● **Aim of the task**
Lines in the data below that contain the word "question" are to be copied.

● **Materials provided**
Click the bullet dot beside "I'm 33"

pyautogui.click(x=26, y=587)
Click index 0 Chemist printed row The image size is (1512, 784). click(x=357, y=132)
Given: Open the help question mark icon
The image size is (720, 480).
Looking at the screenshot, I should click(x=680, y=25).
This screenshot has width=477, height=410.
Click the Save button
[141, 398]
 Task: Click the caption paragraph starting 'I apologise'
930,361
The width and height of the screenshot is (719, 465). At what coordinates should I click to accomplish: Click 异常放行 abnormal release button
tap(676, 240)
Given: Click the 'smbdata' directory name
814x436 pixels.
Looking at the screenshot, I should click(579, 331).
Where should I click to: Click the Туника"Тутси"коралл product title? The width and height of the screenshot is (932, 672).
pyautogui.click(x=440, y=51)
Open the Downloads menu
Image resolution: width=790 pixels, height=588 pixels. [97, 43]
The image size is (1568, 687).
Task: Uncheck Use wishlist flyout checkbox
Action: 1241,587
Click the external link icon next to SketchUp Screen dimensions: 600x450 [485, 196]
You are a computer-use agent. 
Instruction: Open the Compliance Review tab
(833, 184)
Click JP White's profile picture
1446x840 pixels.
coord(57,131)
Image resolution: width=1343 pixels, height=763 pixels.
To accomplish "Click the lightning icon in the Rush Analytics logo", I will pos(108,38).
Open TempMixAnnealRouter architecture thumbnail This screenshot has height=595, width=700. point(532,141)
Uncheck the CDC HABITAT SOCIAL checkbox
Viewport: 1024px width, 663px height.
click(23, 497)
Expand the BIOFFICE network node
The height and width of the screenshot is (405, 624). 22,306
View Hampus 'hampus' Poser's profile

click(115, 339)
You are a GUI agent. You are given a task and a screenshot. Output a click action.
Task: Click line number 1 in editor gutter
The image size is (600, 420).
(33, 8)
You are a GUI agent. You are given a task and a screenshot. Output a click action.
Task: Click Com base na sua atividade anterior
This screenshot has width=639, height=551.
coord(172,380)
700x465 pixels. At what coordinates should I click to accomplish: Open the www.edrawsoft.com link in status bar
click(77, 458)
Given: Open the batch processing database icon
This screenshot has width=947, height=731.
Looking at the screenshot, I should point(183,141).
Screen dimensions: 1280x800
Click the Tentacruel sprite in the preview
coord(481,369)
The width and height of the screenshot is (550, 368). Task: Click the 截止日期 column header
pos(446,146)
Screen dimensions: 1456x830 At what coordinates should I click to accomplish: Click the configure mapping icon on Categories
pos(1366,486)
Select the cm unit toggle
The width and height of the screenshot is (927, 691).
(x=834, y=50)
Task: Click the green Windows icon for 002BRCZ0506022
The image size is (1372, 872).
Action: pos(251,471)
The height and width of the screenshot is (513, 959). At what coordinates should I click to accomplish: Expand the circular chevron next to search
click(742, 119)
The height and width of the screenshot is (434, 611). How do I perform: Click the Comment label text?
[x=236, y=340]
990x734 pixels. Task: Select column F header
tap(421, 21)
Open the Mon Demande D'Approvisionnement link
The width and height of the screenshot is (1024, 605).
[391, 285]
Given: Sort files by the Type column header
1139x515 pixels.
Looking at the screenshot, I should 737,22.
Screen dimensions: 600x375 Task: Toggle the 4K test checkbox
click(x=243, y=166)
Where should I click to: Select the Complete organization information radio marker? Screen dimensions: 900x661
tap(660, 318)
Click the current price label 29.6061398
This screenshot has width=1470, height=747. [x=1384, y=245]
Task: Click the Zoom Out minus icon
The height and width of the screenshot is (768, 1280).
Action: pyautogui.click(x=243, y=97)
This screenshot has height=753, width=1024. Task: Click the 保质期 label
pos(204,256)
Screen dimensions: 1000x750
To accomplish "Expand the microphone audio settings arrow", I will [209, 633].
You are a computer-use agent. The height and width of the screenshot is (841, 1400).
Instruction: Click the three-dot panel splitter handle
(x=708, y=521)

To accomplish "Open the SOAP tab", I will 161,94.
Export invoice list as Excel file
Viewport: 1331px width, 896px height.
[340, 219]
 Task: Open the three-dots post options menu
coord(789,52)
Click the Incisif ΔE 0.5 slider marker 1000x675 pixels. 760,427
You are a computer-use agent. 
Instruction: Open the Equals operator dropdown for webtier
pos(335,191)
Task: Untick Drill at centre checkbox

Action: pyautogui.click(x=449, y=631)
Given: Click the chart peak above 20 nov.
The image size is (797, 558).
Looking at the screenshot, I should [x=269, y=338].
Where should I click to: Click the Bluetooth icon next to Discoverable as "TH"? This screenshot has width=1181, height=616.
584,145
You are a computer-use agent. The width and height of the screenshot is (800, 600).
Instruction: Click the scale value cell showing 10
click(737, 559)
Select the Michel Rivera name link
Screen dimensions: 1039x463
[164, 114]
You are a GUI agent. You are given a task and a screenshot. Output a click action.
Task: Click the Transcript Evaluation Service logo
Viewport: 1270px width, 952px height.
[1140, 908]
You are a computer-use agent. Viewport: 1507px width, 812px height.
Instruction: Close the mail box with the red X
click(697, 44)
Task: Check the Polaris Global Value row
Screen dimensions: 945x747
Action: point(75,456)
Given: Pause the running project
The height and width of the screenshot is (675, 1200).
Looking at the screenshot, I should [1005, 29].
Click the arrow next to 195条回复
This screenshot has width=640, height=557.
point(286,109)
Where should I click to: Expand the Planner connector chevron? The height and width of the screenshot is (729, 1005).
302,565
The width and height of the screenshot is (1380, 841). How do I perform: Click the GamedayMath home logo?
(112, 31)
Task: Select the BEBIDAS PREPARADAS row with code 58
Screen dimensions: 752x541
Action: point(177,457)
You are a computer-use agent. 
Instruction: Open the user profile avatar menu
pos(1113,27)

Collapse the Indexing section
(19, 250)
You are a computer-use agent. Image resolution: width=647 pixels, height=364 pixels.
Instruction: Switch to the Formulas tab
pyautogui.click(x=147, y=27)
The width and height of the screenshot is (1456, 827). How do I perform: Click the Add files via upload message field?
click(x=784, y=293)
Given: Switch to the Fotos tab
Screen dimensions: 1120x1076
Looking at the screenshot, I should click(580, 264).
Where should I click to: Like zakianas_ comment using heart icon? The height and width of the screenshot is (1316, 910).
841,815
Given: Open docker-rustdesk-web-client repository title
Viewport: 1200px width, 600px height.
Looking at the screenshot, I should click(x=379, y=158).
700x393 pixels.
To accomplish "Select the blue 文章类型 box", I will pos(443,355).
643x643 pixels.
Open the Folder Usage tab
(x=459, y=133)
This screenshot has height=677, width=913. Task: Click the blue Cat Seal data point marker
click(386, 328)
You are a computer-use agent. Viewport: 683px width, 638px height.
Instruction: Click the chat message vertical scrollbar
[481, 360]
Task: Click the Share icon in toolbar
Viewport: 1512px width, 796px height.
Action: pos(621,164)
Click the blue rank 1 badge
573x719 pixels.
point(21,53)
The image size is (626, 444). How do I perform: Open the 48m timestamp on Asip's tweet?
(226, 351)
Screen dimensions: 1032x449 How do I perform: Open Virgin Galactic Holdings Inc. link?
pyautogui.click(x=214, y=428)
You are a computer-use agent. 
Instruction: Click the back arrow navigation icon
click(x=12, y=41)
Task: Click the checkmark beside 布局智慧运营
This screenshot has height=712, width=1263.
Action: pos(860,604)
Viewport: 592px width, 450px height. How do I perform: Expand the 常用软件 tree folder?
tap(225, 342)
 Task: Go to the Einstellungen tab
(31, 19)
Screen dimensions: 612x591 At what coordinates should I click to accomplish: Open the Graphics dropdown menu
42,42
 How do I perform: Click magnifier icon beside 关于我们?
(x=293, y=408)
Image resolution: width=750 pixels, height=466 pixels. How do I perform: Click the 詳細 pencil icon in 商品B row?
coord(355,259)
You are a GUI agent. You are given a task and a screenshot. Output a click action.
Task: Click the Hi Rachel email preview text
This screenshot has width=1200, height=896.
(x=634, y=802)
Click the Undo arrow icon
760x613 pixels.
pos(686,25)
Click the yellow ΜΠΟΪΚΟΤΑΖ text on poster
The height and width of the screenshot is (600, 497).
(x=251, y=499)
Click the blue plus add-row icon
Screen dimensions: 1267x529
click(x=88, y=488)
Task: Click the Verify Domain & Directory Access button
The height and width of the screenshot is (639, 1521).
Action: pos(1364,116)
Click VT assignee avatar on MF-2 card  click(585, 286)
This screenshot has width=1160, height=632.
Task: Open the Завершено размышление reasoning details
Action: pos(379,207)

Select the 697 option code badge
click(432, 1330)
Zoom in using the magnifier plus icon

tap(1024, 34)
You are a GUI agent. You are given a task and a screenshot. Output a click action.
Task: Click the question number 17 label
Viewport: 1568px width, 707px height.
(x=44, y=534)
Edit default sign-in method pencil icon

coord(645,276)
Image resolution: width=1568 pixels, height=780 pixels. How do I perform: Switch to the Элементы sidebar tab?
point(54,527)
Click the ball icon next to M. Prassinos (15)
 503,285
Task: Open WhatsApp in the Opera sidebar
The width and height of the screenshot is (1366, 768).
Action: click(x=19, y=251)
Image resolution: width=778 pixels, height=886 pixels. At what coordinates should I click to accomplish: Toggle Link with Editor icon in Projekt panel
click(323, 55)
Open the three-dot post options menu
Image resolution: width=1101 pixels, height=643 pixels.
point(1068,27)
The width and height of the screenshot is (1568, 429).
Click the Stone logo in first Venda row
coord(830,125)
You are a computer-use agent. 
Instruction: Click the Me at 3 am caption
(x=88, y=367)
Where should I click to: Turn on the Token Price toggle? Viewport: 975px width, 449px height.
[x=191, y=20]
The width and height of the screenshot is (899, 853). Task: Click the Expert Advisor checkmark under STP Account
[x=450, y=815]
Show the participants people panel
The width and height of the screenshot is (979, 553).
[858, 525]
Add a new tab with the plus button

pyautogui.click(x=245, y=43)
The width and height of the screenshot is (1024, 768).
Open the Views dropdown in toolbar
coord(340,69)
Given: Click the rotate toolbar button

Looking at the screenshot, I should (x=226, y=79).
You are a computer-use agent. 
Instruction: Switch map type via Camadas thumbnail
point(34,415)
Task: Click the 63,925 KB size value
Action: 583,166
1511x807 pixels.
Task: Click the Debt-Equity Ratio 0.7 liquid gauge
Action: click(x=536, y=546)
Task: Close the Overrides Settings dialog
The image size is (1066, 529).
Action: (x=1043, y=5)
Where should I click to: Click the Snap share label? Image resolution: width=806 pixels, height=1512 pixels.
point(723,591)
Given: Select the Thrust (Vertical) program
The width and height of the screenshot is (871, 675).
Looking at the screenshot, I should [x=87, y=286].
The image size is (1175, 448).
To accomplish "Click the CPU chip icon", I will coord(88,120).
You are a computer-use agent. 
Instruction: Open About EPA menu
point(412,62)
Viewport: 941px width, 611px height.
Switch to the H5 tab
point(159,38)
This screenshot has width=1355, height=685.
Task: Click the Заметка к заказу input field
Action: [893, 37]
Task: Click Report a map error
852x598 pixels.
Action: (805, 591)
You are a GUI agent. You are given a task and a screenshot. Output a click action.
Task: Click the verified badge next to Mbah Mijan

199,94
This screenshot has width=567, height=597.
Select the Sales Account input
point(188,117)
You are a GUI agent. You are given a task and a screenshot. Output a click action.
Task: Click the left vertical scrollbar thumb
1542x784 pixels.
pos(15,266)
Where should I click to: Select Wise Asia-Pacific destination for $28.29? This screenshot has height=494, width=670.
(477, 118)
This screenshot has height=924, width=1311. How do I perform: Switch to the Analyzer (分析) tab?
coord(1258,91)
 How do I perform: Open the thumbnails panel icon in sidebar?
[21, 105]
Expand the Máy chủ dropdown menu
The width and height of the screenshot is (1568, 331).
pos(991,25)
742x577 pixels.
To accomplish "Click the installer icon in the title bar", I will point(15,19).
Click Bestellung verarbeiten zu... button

● **Your response**
Given: Open the help question mark icon
Task: Click the question number 17 label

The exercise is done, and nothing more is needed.